Читаем Blindsight полностью

“Yeah. Pathologically. Have you ever had a negative thought that you haven’t said out loud?” Her voice trembled but her eyes — for once — stayed dry. “I guess it’s as much my fault as yours. Maybe more. I could tell you were — disconnected, from the day we met. I guess on some level I always saw it coming.”

“Why even try, then? If you knew we were just going to crash and burn like this?”

“Oh, Cygnus. Aren’t you the one who says that everyone crashes and burns eventually? Aren’t you the one who says it never lasts?”

Mom and Dad lasted. Longer than this, anyway.

I frowned, astonished that I’d even let the thought form in my head. Chelse read the silence as a wounded one. “I guess — maybe I thought I could help, you know? Help fix whatever made you so — so angry all the time.”

The butterfly was starting to fade. I’d never seen that happen before.

“Do you understand what I’m saying?” she asked.

“Sure. I’m a fixer-upper.”

“Siri, you wouldn’t even get a tweak when I offered. You were so scared of being manipulated you wouldn’t even try a basic cascade. You’re the one guy I’ve met who might be truly, eternally unfixable. I dunno. Maybe that’s even something to be proud of.”

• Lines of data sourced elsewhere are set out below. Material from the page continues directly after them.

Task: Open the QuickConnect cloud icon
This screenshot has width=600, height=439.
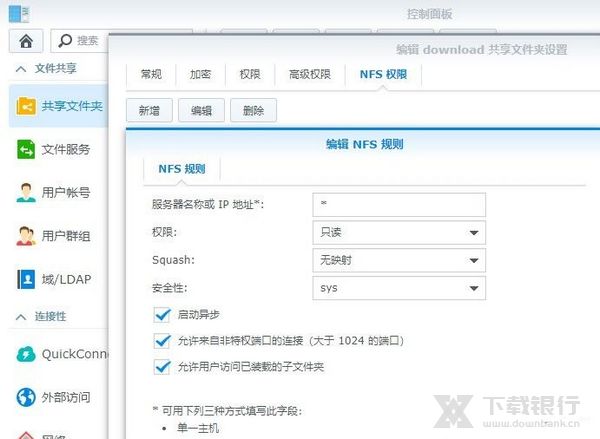Action: [26, 354]
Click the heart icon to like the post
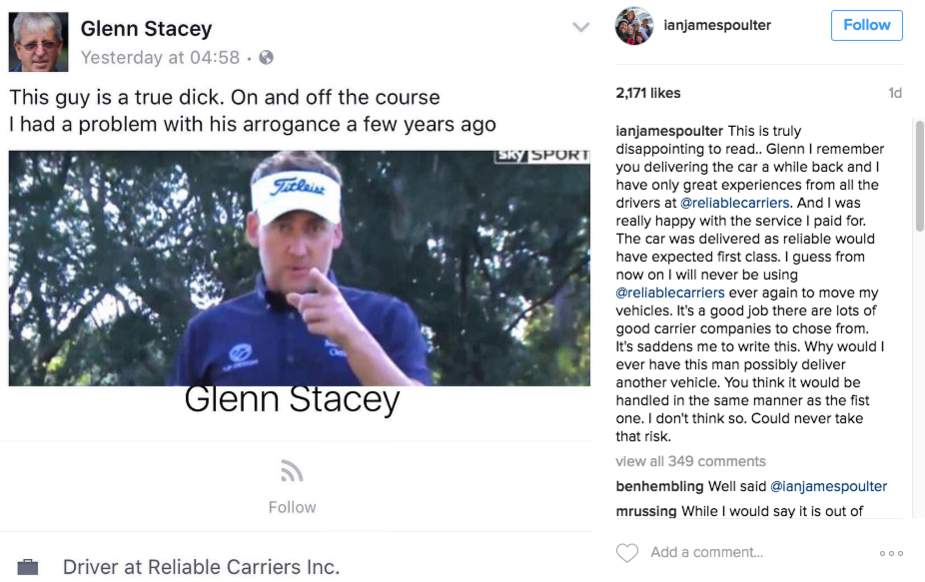The image size is (925, 582). point(627,553)
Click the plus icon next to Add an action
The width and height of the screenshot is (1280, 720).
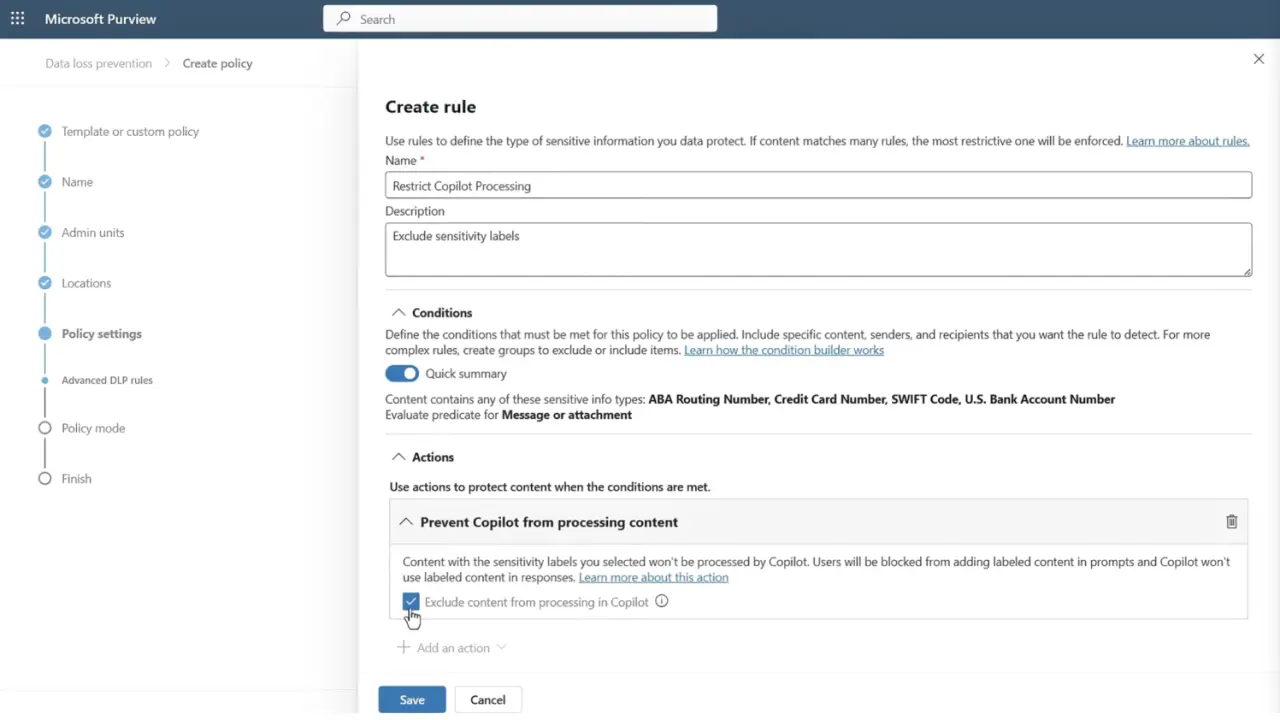point(403,647)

I opened my mouth, and closed it.

She gave me a sad smile. “Nothing, Siri? Nothing at all? There was a time you always knew exactly what to say.” She looked back at some earlier version of me. “Now I wonder if you ever actually meant any of it.”

“That’s not fair.”

“No.” She pursed her lips. “No, it isn’t. That’s not really what I’m trying to say. I guess…it’s not so much that you don’t mean any of it. It’s more like you don’t know what any of it means.”

The color was gone from the wings. The butterfly was a delicate charcoal dusting, almost motionless.

“I’ll do it now,” I said. “I’ll get the tweaks. If it’s that important to you. I’ll do it now.”

“It’s too late, Siri. I’m used up.”

Maybe she wanted me to call her back. All these words ending in question marks, all these significant silences. Maybe she was giving me the opportunity to plead my case, to beg for another chance. Maybe she wanted a reason to change her mind.

I could have tried. Please don’t, I could have said. I’m begging you. I never meant to drive you away completely, just a little, just to a safer distance. Please. In thirty long years the only time I haven’t felt worthless was when we were together.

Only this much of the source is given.